3. La valeur de rendement, arrêtée à Fr. 230'000.--, n'est pas contestée. A juste titre. A toutes fins utiles, le tribunal relève en effet qu'un loyer annuel de Fr. 17'300.--, soit un loyer mensuel de Fr. 1'450.- environ, n'est pas exagéré. Quant au taux de capitalisation retenu par la Commission de district, soit 7,5 %, il apparaît parfaitement correct pour une maison d'habitation datant du début des années 1970.
4. Au vu des
considérants qui précèdent, l'estimation fiscale de la parcelle no 127 de la
commune de Saint-Oyens devrait être arrêtée à Fr. 448'500.-- [((292'000 +
315'000 + 230'000) :2) + 30'000], alors que la Commission de district l'a fixée
à Fr. 471'000.--. La faible disparité des montants en cause
(Fr. 22'500.-- ou 5%) ne justifie toutefois pas une modification de
l'estimation faite par l'autorité intimée, parce qu'elle reste dans les limites
du pouvoir d'appréciation de celle-ci (voir TA, arrêt EF 92/030 du 18 mars
1993, cons. 3d). Statuant en légalité (art. 36 lit. a LJPA), le Tribunal
administratif ne peut corriger une estimation fiscale que lorsqu'elle a été
établie en violation des règles légales ou au mépris des principes généraux
régissant l'activité administrative (proportionnalité, égalité de traitement,
bonne foi etc; voir TA arrêt EF 92/008 du 11 juin 1993, cons. 2a in fine). Tel
n'est pas le cas en l'espèce, la petite différence résultant de la correction
de la valeur du bâtiment ne conduisant certes pas à la conclusion que la commission
aurait abusé de son pouvoir d'appréciation. L'estimation fiscale de la parcelle
no 147 de la commune de Saint-Oyens doit donc être maintenue à Fr. 471'000.--.

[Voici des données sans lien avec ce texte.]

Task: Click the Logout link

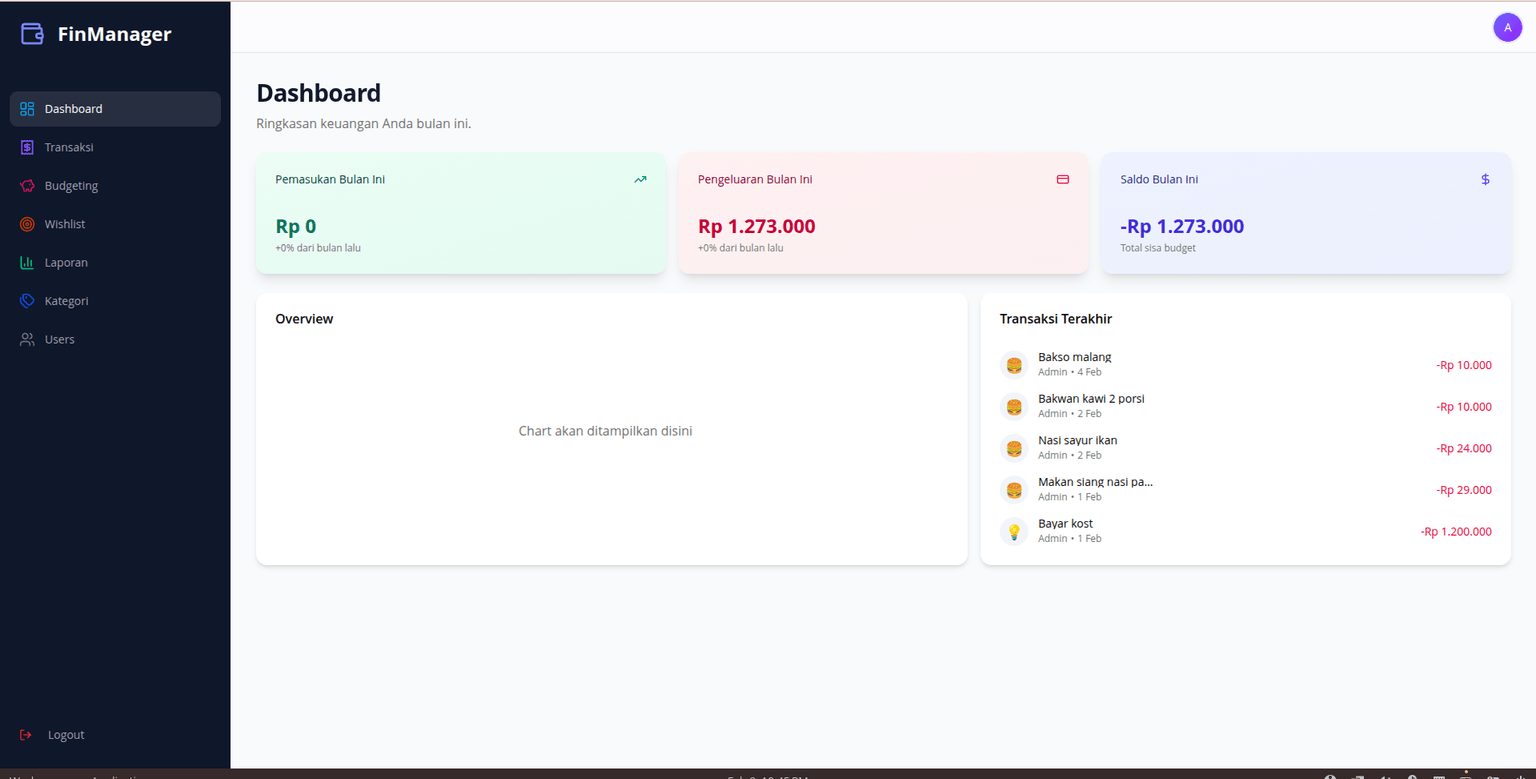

5. Le recours doit donc être rejeté et un émolument d'arrêt mis à la charge de Marlyse Demierre qui, vu l'issue du pourvoi, n'a pas droit à l'allocation de dépens (art. 55 al. 1 LJPA).
Par
ces motifs,
le Tribunal administratif
a r r ê t e :
I. Le recours est rejeté.
II. La décision rendue
le 28 avril 1993 par la Commission d'estimation fiscale des immeubles du
district d'Aubonne est confirmée, l'estimation fiscale de la parcelle no 127 de
la commune de Saint-Oyens étant fixée à
Fr. 471'000.--.
III. Un émolument de Fr. 800.- est mis à la charge de Marlyse Demierre, cette somme étant compensée par l'avance de frais déjà versée.
IV. Il n'est pas alloué de dépens.
Lausanne, le 8 septembre 1993
Au nom du Tribunal administratif :
Le président : Le greffier :
Le présent arrêt est communiqué aux destinataires de l'avis d'envoi ci-joint.